In loving memory of our sweet Shane Joseph Tastinger.
“My husband and I adopted two boys from Moscow, Russia in 2002. We
landed in the United States on Memorial Day. They are natural brothers. They are the true joys of our life. I was diagnosed the first time with cancer in 1998 while pregnant, two years after we were married. We lost our baby due to the cancer diagnosis. I also was diagnosed with cancer in 2015. We waited a few years after the first cancer diagnosis and began our adoption process using Catholic Social Services in Asheville. We travelled to Moscow two times and completed a book of paperwork. The hardest part was leaving them after the first trip, not knowing when we would be able to return to bring them home. Seeing their sad faces in the window of the orphanage, and the other 50 kids standing at the window waving goodbye to us was heart-wrenching. We returned a month later. They were just a few months shy of their 3rd and 4th birthdays, and are 11 months apart. They did not speak English and we did not speak but a few key words in Russian. The first few months were interesting with the language barrier. But as is natural with kids, they learned the language quickly and were speaking by the holidays. Interestingly enough, Nicholas learned more Russian in those months than he spoke when we adopted them as the two boys would speak to each other in Russian. Jacob graduated from Franklin High in 2016 and is attending Southwestern. Nicholas will graduate from Franklin High in 2018 and plans to join the Air Force. This is truly the best experience we could have ever experienced.”
Our adopted family started from our biological son (Camden) request to have another sibling almost 4 years ago. That begins a journey of us receiving a 4-year-old girl (Chloe) in the fall of 2013. After she went back a year later we were blessed to have the opportunity to meet Ayden who was 2 at the time. Seven months later we were able to bring Cedric home from the hospital to join our growing family. After thinking our family was completed, July 2017 brought big news with us deciding to privately adopt Chloe back into our family. Sometimes the road has not been easy, but each and every day we thank God that he brought these kids into our lives and grew our family the way he wanted it. We also thank all the hard workers at DSS who spends hours trying to find homes for each and every one of these kids.
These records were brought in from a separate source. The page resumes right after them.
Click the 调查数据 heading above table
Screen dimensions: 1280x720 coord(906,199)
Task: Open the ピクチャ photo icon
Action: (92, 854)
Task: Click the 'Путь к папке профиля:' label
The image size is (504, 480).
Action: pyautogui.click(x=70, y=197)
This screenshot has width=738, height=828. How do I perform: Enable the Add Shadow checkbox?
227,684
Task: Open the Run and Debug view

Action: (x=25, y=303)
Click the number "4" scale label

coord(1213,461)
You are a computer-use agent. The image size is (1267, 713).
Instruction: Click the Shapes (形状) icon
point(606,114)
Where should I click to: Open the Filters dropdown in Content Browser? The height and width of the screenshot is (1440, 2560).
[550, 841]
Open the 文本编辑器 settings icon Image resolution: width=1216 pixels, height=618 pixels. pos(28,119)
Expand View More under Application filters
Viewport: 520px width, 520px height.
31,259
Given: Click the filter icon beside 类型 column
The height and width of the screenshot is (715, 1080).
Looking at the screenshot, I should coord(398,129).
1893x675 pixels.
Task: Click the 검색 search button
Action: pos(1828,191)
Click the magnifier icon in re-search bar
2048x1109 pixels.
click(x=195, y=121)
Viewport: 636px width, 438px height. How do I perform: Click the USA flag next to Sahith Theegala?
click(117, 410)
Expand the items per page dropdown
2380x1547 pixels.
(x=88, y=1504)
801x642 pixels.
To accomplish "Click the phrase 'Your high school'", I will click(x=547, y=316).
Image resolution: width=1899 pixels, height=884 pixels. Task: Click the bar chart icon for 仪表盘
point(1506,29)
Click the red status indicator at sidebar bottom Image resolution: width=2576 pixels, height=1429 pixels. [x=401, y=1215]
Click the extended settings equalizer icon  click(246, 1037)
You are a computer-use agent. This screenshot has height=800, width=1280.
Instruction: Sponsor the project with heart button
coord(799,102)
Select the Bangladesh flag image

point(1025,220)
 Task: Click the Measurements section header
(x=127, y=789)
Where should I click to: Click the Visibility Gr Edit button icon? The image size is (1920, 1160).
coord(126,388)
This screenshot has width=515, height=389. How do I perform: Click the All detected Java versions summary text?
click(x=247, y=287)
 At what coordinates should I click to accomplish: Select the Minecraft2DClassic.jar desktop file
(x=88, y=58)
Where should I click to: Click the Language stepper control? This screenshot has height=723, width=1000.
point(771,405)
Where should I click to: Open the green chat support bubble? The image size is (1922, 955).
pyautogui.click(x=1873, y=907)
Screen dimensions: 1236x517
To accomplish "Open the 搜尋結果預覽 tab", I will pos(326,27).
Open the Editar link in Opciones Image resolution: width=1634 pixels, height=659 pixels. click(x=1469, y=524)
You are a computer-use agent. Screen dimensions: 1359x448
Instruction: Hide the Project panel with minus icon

“Even before we were married, Jerry and I talked about adoption. We believed that every child deserves a family and were willing for God to use us to provide that. We didn’t imagine then that we would be blessed so abundantly. We have adopted 13 children from foster care and privately, both domestically and internationally. There were times along the way when we thought that we were too old or didn’t have enough money to adopt. We discovered that we were wrong. No family is perfect, neither is ours, but we are grateful to have each other, even with all our flaws. There are millions of children around the world who need families. You don’t have to be special in any way to help meet this need. We would be happy to talk to anyone who may have questions.”